Giornata intensa per la Red Bull sul circuito cittadino di Montecarlo: l'incidente di Isack Hadjar in FP1 ha messo alla prova i meccanici del team, ma la vettura è stata riparata in tempo per rientrare in pista e chiudere la seconda sessione con segnali incoraggianti.

Il giovane francese ha raccontato la dinamica dell'incidente: "La prima sessione stava andando abbastanza bene. Sentivo di guadagnare fiducia a ogni giro, quindi il testacoda mi ha colto di sorpresa. Non è qualcosa che si vede spesso qui. Il team ha fatto un ottimo lavoro per rimettermi in pista per FP2, è stato impressionante, quindi un grande grazie a loro. Da lì ho cercato di ricostruire la fiducia, e verso la fine ho avuto una sensazione molto migliore in macchina. Voglio portare questo slancio a domani."

Hadjar è stato anche realistico sulle ambizioni per il weekend: "Vogliamo cercare di lottare con alcune Mercedes. Abbiamo bisogno di un FP3 molto, molto forte per far funzionare le cose e ridurre il gap, ma speriamo di fare del nostro meglio e arrivare alle Qualifiche mantenendo lo stesso passo."

Protagonista della giornata, come sempre, è stato Max Verstappen. Il campione ha sintetizzato così il bilancio della squadra: "È stata una giornata piuttosto positiva, per essere onesti. Ci siamo sentiti piuttosto bene in macchina ed è particolarmente importante, soprattutto a Monaco, avere una sensazione positiva.
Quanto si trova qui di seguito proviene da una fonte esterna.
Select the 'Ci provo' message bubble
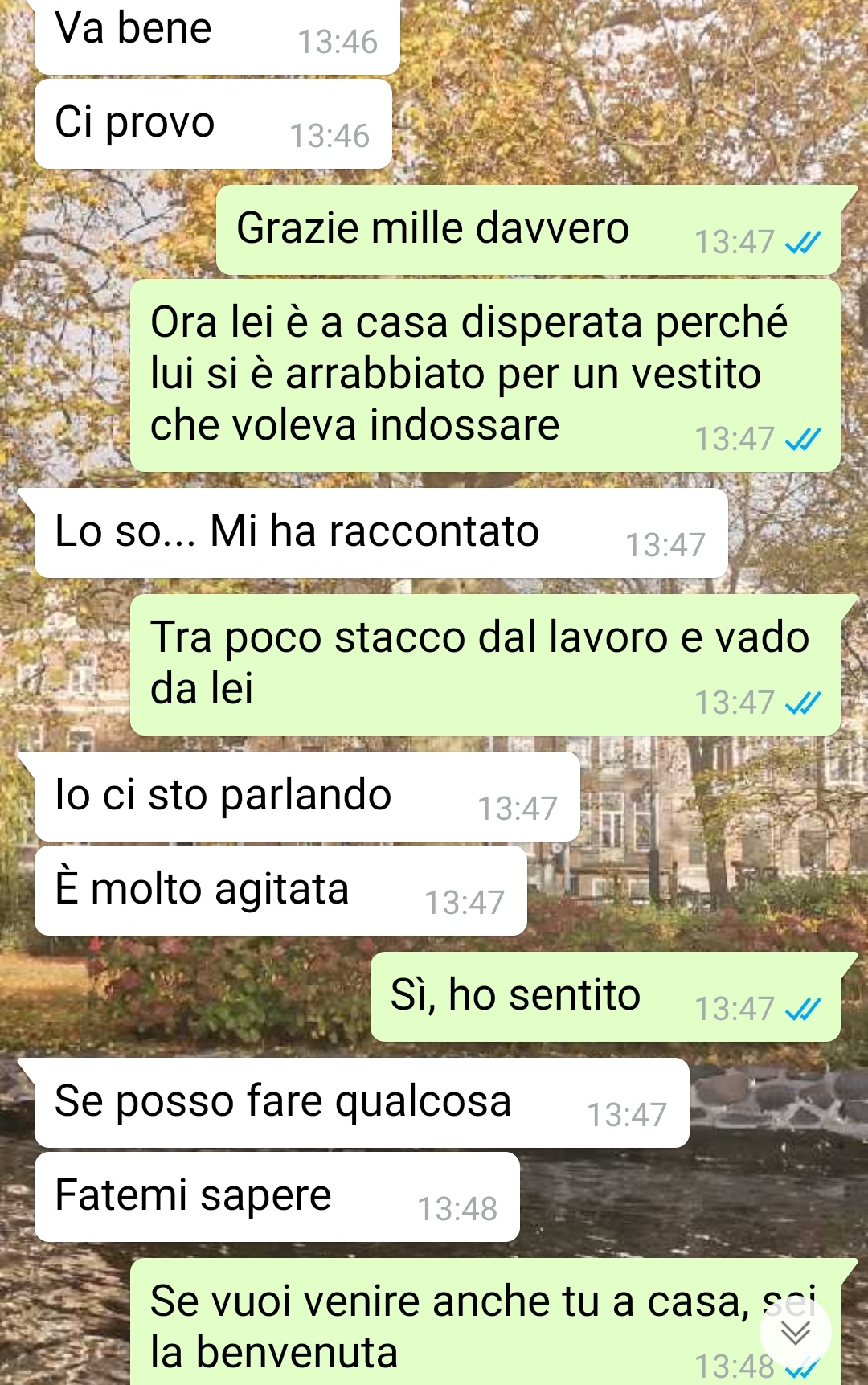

Dobbiamo solo lavorare per affinare qualche dettaglio. La Ferrari sembra davvero forte, quindi proveremo a essere il più vicini possibile a loro domani. Siamo felici di dove siamo al momento, ma stiamo sempre cercando di trarre il massimo dalla macchina, quindi vediamo cosa possiamo fare domani per le Qualifiche."

Dal box è arrivata una lettura cautamente ottimista da Paul Monaghan, Chief Engineer per Car Engineering: "Siamo rimasti abbastanza incoraggiati dalla nostra prestazione oggi. Non penso che possiamo dire che dove siamo finiti in FP2 significhi che finiremo in P1: dovremo lavorare sodo stanotte e i piloti, ovviamente, dovranno dare il meglio domani. Lavoreremo su alcuni miglioramenti sulla macchina che dovrebbero rendere le cose un po' migliori, ma anche le altre squadre lavoreranno sodo, quindi vediamo cosa succede."

Il quadro che emerge è dunque di una squadra solida ma attenta: team e piloti dovranno sfruttare la notte per affinare le regolazioni e puntare a una FP3 convincente che permetta di inserirsi nella lotta per le posizioni di vertice in vista delle Qualifiche.